Jungle patrol routine was always the same. At the end of the day the patrol stopped to bivouac for the night about an hour-and-a-half before dusk. The first task was to put sentries out some hundred yards from the camp at all four points of the compass. Next the defence of the camp was organised. Each man’s ten
panjis
were stuck in the ground to create an integrated field of them around the camp perimeter, and individual fire positions were allocated and strengthened as far as possible, without making noise. Interlocking arcs of fire were established for each position, and spare ammunition was stacked close by. (These fire positions would be each man’s allotted place if we were attacked and also at the routine dawn or dusk ‘stand to’.) After this, each individual could start preparing for the night. The first task was to make a sleeping position.

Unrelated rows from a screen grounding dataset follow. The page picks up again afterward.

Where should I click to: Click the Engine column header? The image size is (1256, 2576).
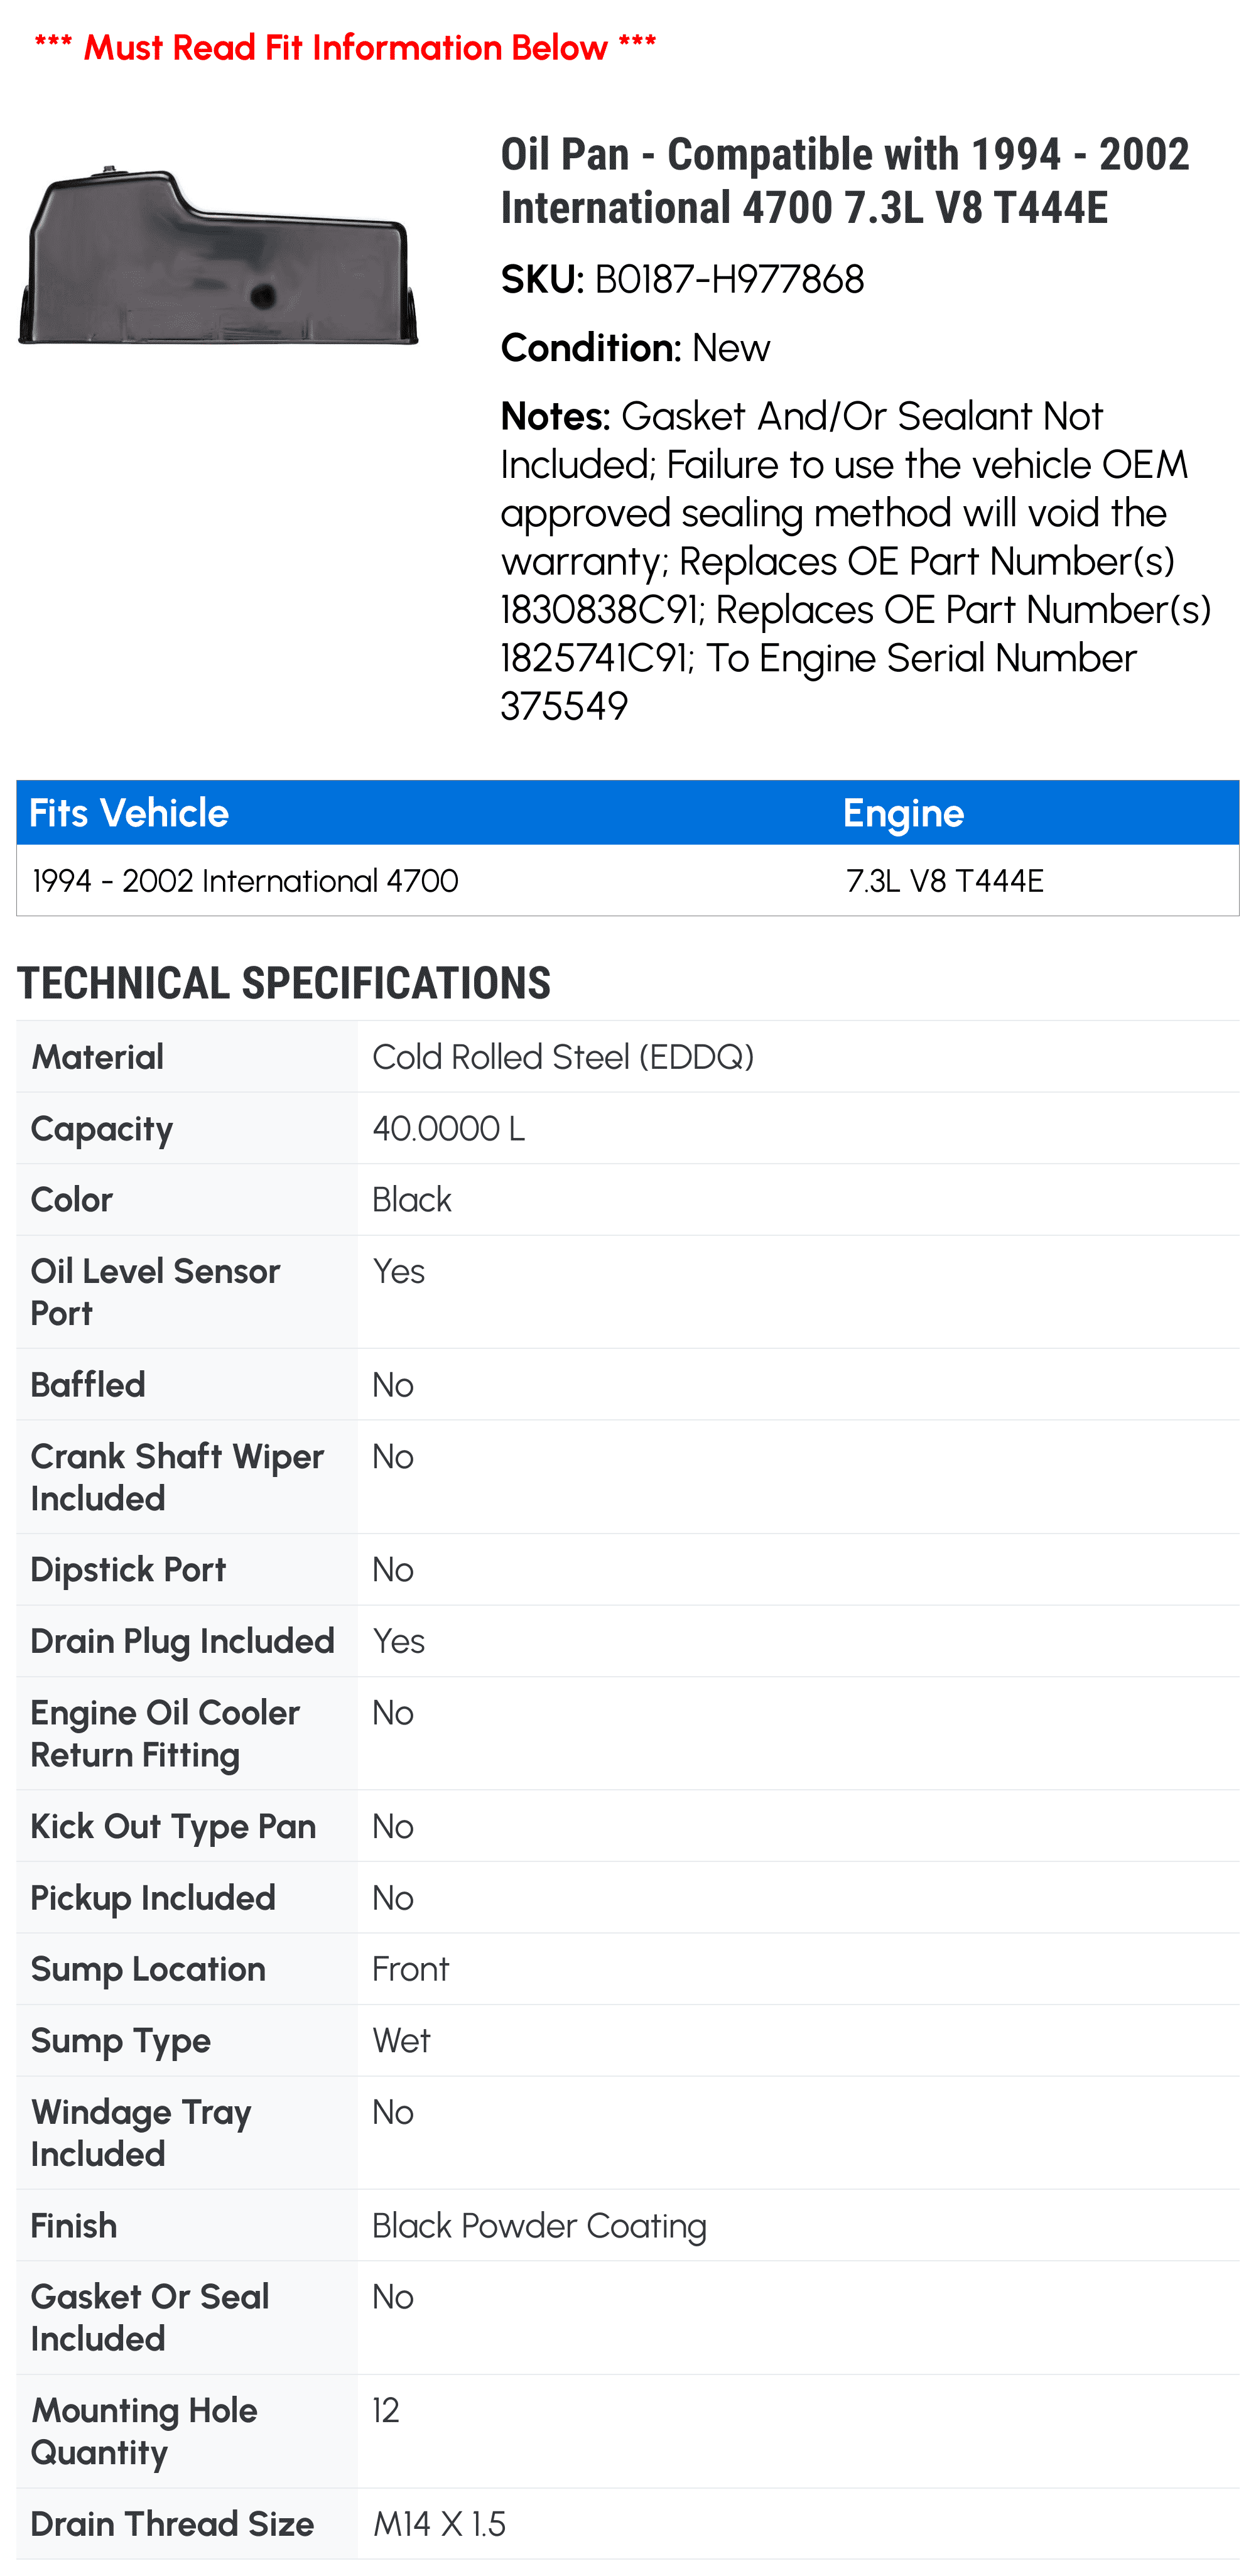click(903, 813)
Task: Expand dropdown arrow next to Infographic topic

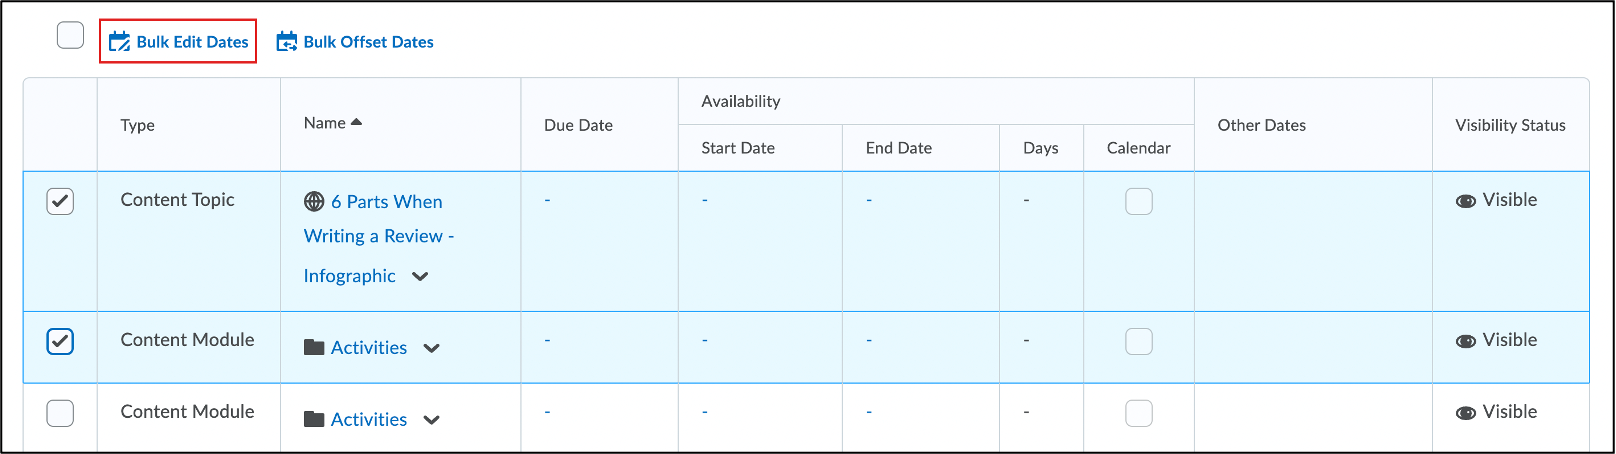Action: click(420, 277)
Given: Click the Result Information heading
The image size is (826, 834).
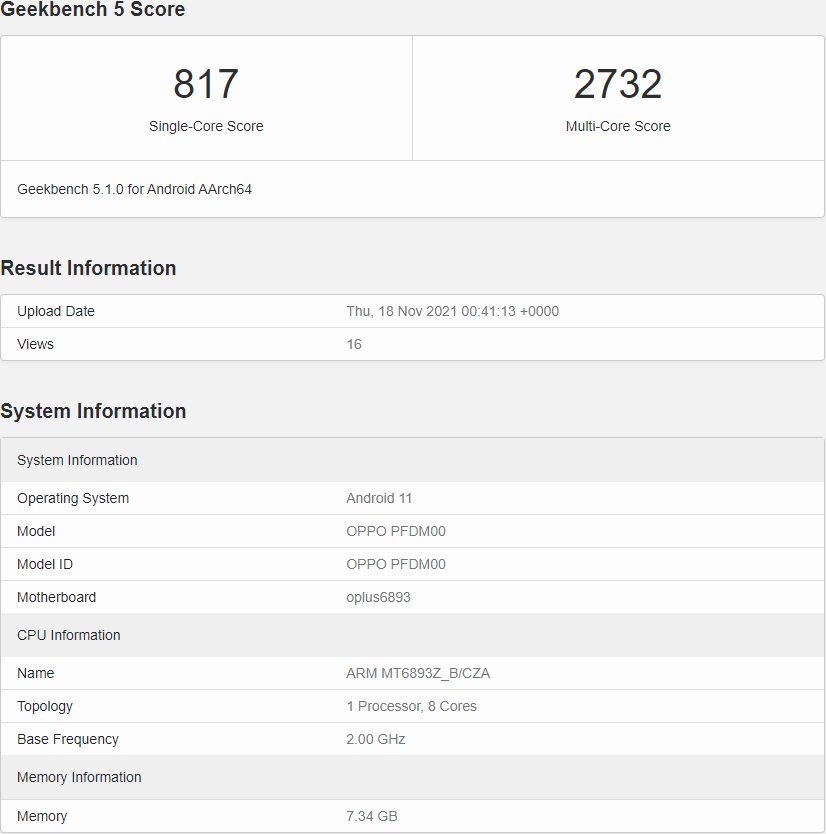Looking at the screenshot, I should 88,268.
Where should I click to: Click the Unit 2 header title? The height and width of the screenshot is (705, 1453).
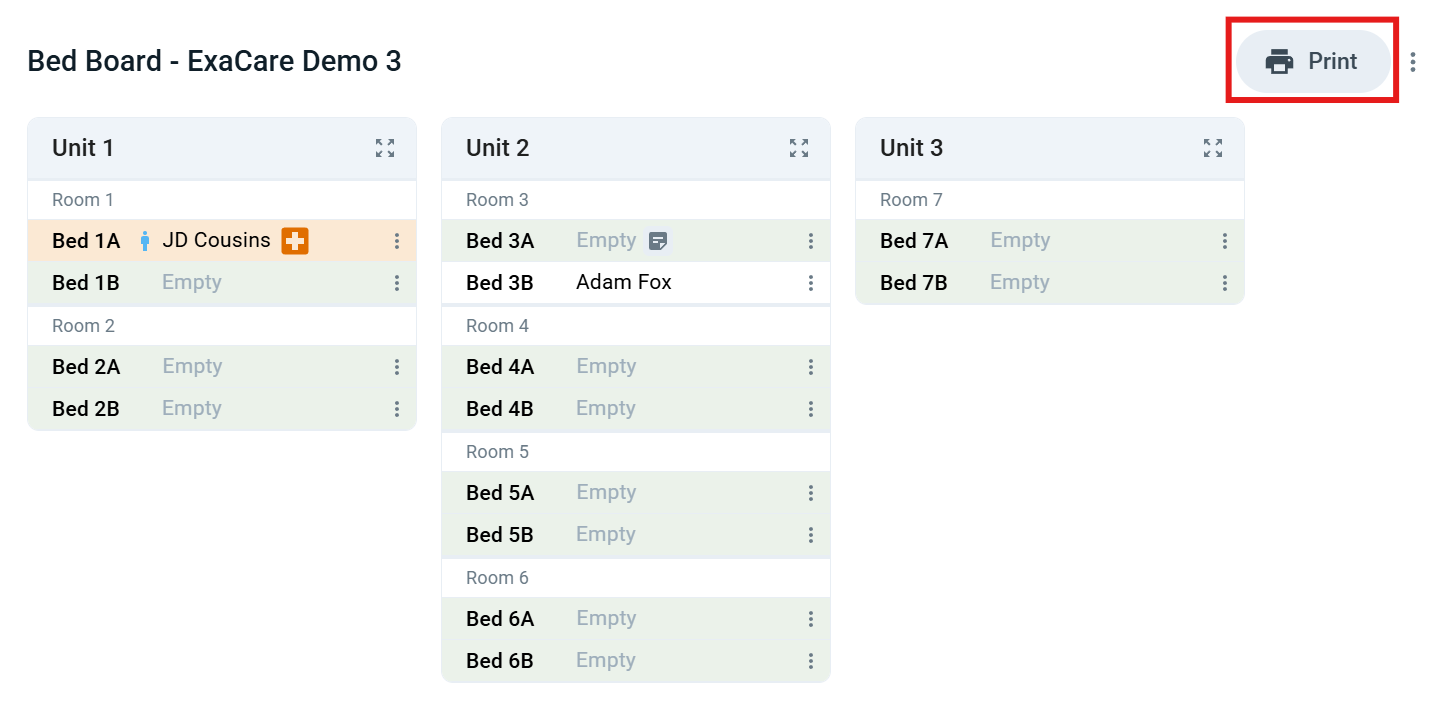498,148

This was done by choosing two stout trees within the curtilage of the camp from which your parachute hammock was suspended about three feet above the ground, with a ‘stretcher’ positioned a little way back from the point of attachment in order to hold the hammock open. A line was then strung between the two trees about three feet above the hammock, forming a ridge over which your waterproof poncho or groundsheet was stretched to create a light shelter capable of keeping off the rain. The corners of this were then staked out by guys attached to branches or leading to pegs stuck in the ground. Next, you took your dry clothes out of their waterproof bag
and put them on (always a delicious moment), removing the days’ collection of leeches in the process, and hanging out your wet ones (clothes were always wet at the end of the day in the jungle) in the vain hope that they might dry a little overnight. It would now be time to turn to the evening meal, which needed to be cooked and eaten before dark. At dusk there was a ‘stand to’ at which everyone manned their allocated fire positions (dusk and dawn are the favourite times for attack) until it was fully dark. Night sentries were then put out, with lines of string or wire leading back to the camp to enable the relief sentries to find their way out and relieved sentries to find their way back at the end of their stint of duty (usually two hours long) without stumbling into the
panji
fields. It gets very dark in the jungle at night, and, since no torches were allowed, all movement had to be by feel.